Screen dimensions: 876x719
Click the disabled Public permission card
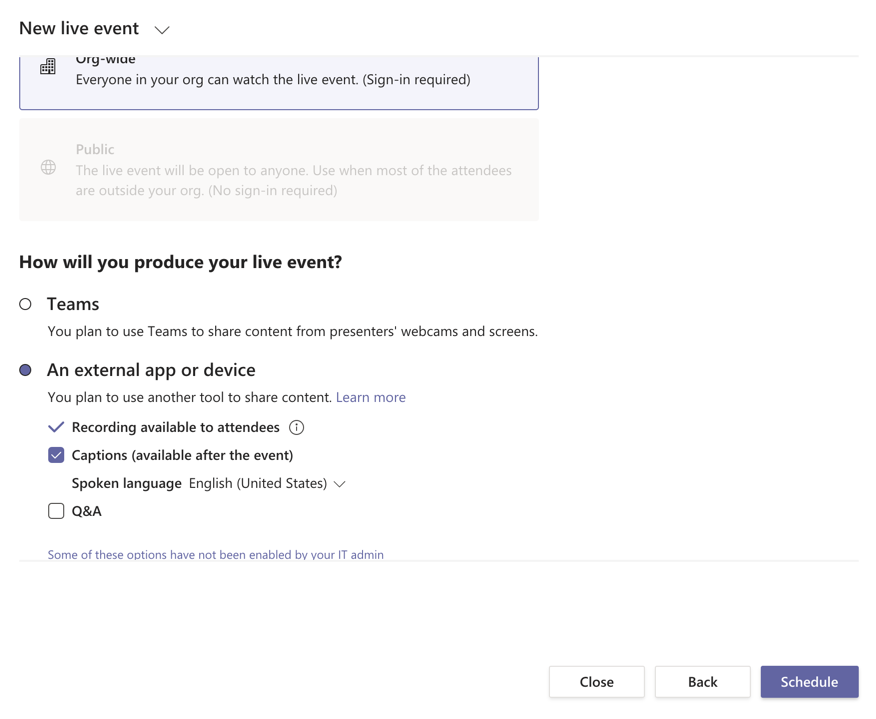pos(279,169)
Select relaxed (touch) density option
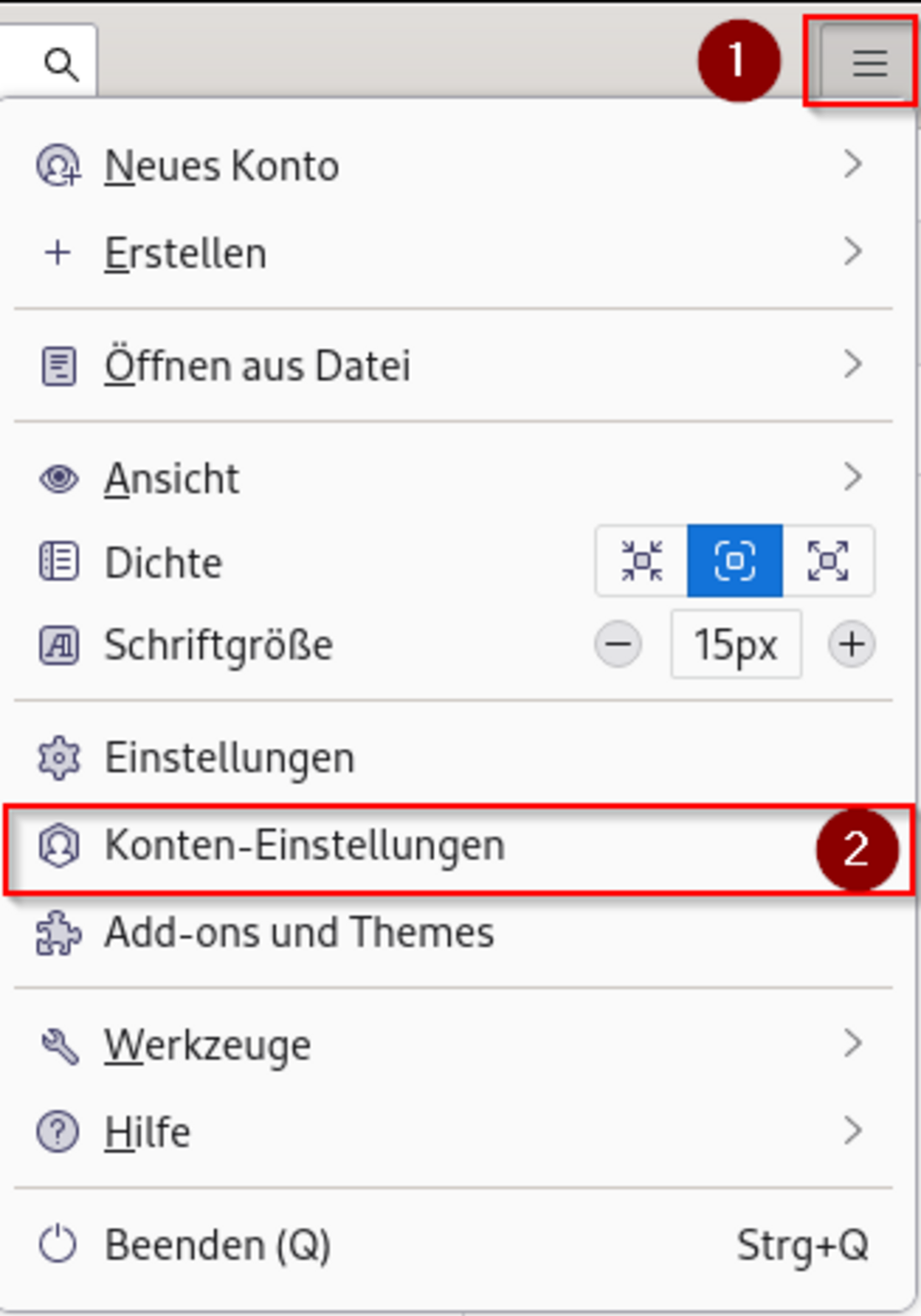This screenshot has height=1316, width=921. (828, 560)
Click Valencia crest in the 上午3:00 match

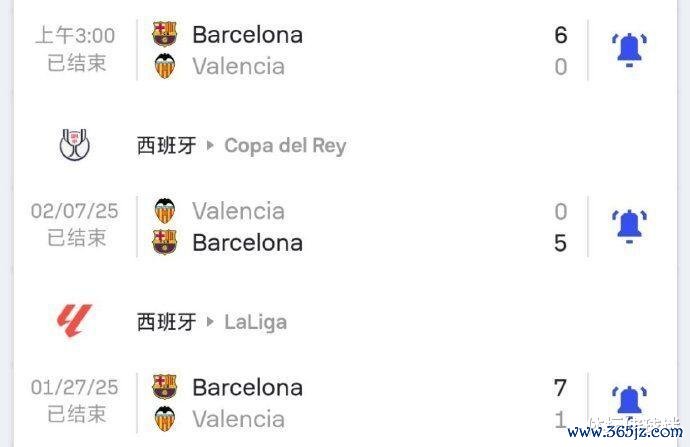(164, 67)
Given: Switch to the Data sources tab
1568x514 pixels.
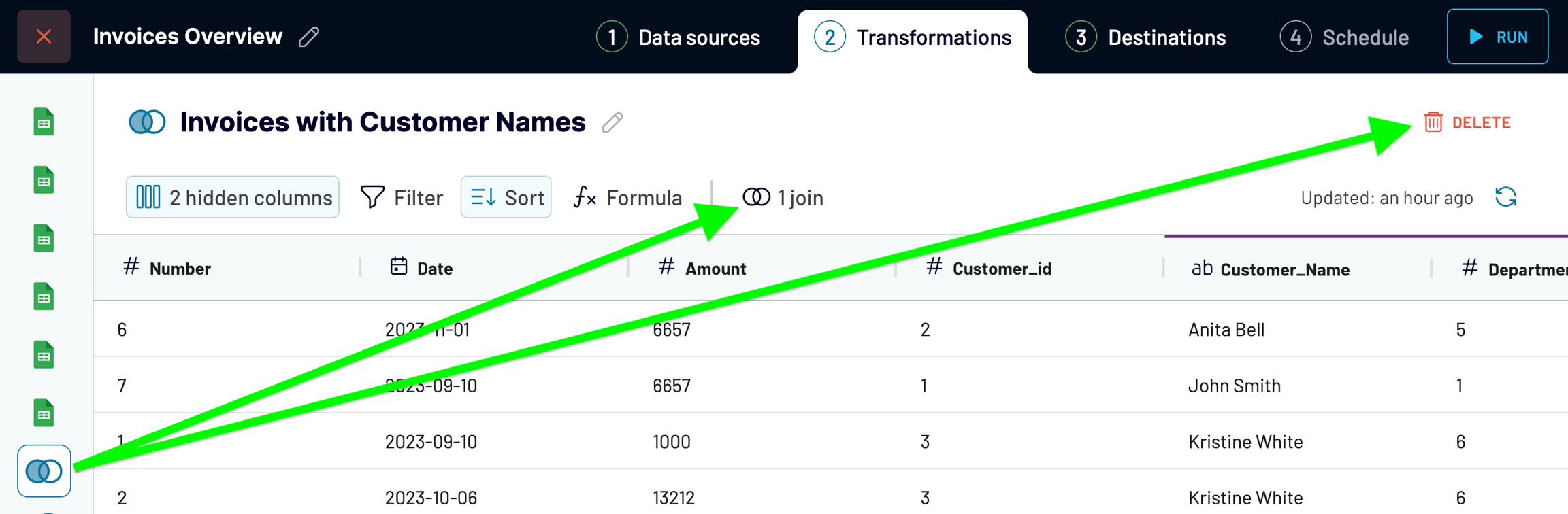Looking at the screenshot, I should pos(679,37).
====
* AIM OF THE TASK *
Output the whole listing again, exactly, without its pictures.

* THE COMPLETED TASK *
Screen dimensions: 876x719
Click the disabled Public permission card
pos(279,169)
Select relaxed (touch) density option
This screenshot has height=1316, width=921. (828, 560)
Click Valencia crest in the 上午3:00 match

(164, 67)
Given: Switch to the Data sources tab
1568x514 pixels.
Looking at the screenshot, I should pos(679,37).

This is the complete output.